Using Pandas 0.20.2:

5000 indices => The slowest run took 68.16 times longer than the fastest. This could mean that an intermediate result is being cached. 10000 loops, best of 3: 35.5 µs per loop 9000 indices => The slowest run took 67.65 times longer than the fastest. This could mean that an intermediate result is being cached. 10000 loops, best of 3: 37.3 µs per loop 20000 indices => The slowest run took 17.95 times longer than the fastest. This could mean that an intermediate result is being cached. 10000 loops, best of 3: 132 µs per loop 100000 indices => The slowest run took 68.23 times longer than the fastest. This could mean that an intermediate result is being cached. 10000 loops, best of 3: 130 µs per loop 500000 indices => The slowest run took 520.37 times longer than the fastest. This could mean that an intermediate result is being cached. 10000 loops, best of 3: 126 µs per loop 1000000 indices => The slowest run took 1032.61 times longer than the fastest. This could mean that an intermediate result is being cached. 10000 loops, best of 3: 129 µs per loop 10000000 indices => The slowest run took 8144.94 times longer than the fastest. This could mean that an intermediate result is being cached. 1 loop, best of 3: 145 µs per loop 100000000 indices => The slowest run took 121455.49 times longer than the fastest. This could mean that an intermediate result is being cached. 1 loop, best of 3: 164 µs per loop

Comment From: jreback

@jupiterjosh the cutoff is 100k elements ATM. I suppose going to 1M wouldn't hurt. But you would have to show conclusive gains like this: https://github.com/pandas-dev/pandas/pull/16346#issuecomment-301929604. You can add an asv for 1M I suppose. @jorisvandenbossche also had a nice graph of this. Which if we can add memory usage would be nice.

If you are actually querying 1M times itself then you are doing things in an inefficient manner as well. You can easily use list / boolean indexing.

Comment From: jupiterjosh

Thanks @jreback. I will look at adding an asv.

Is the 100k cutoff in the 0.20.2 release or a dev build? I hit it at 10k elements in 0.20.2.
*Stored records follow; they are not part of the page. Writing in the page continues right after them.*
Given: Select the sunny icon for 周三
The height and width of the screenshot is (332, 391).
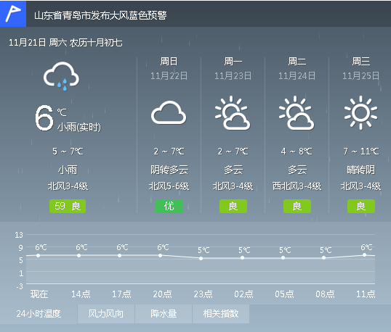Looking at the screenshot, I should [360, 112].
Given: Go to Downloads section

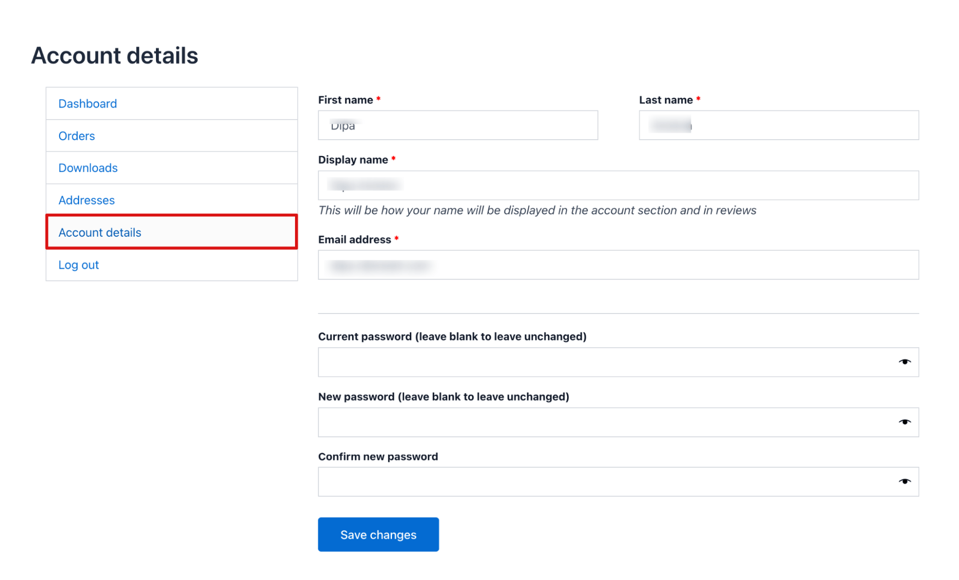Looking at the screenshot, I should [88, 168].
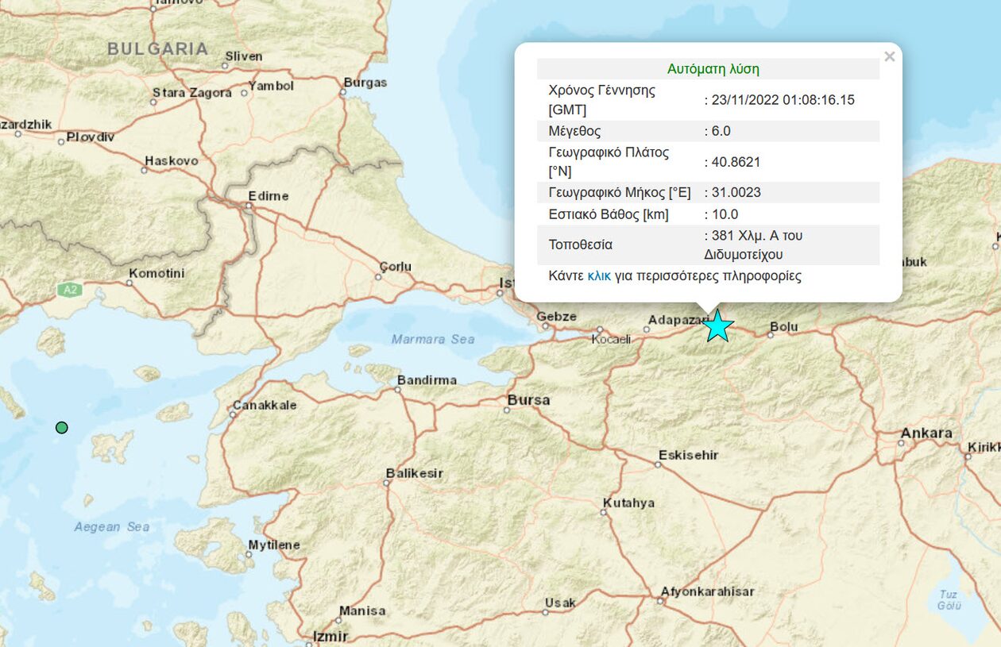Viewport: 1001px width, 647px height.
Task: Click the A2 highway shield icon
Action: click(x=69, y=290)
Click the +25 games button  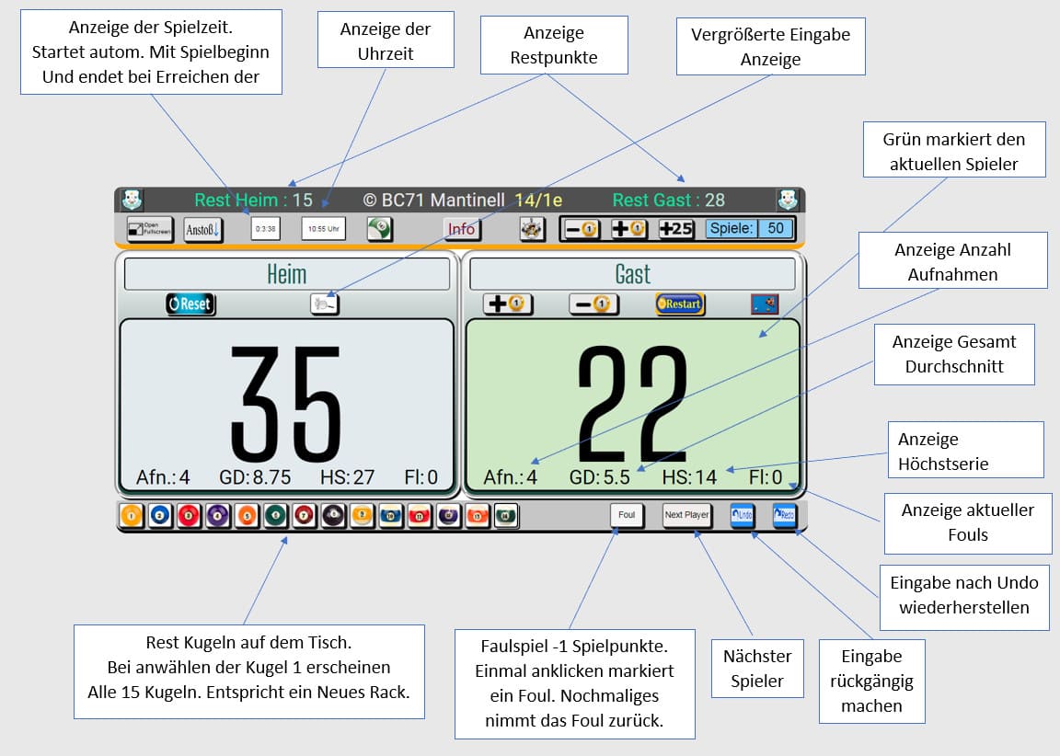coord(676,229)
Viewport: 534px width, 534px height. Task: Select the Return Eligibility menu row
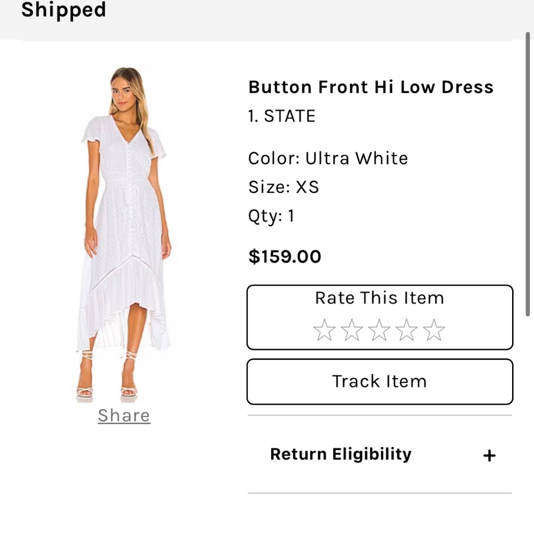point(340,454)
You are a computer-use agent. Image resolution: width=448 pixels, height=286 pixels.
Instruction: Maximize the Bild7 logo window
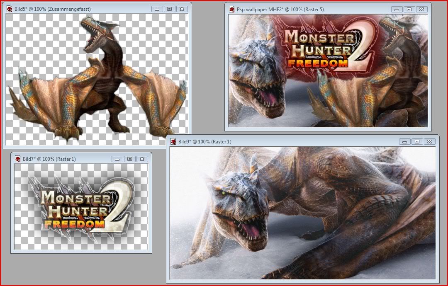pyautogui.click(x=129, y=159)
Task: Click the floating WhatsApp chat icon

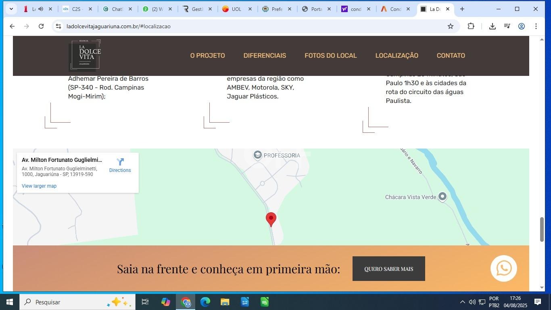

You're right btw, I will change my indexing strategy. I don't know the pandas code-base, but I was more concerned with the indexing slowdown potentially impacting other pandas functions (joins or groupbys maybe?) since indexing seems to be something that you'd want to be as fast (and atomic) as possible.

Comment From: jreback

more concerned with the indexing slowdown potentially impacting other pandas functions (joins or groupbys maybe?) since indexing seems to be something that you'd want to be as fast (and atomic)

groupbys and joins are running vectorized code. indexing is by definition initiated by the user. you should not be doing repeated single indexing.

Comment From: jorisvandenbossche

Cutoff is currently indeed only 10k as @jupiterjosh finds (code)

Figure for timings is here: https://github.com/pandas-dev/pandas/blob/1564a6e0e9fa3a640f5c1999c4fb118b8e5a4411/pandas/core/indexes/multi.py#L635-L646

I am certainly in favor of increasing the cutoff to at least 100k.

At the time, I tried to make similar plots for memory, but this was a bit more complicated and didn't get consistent results.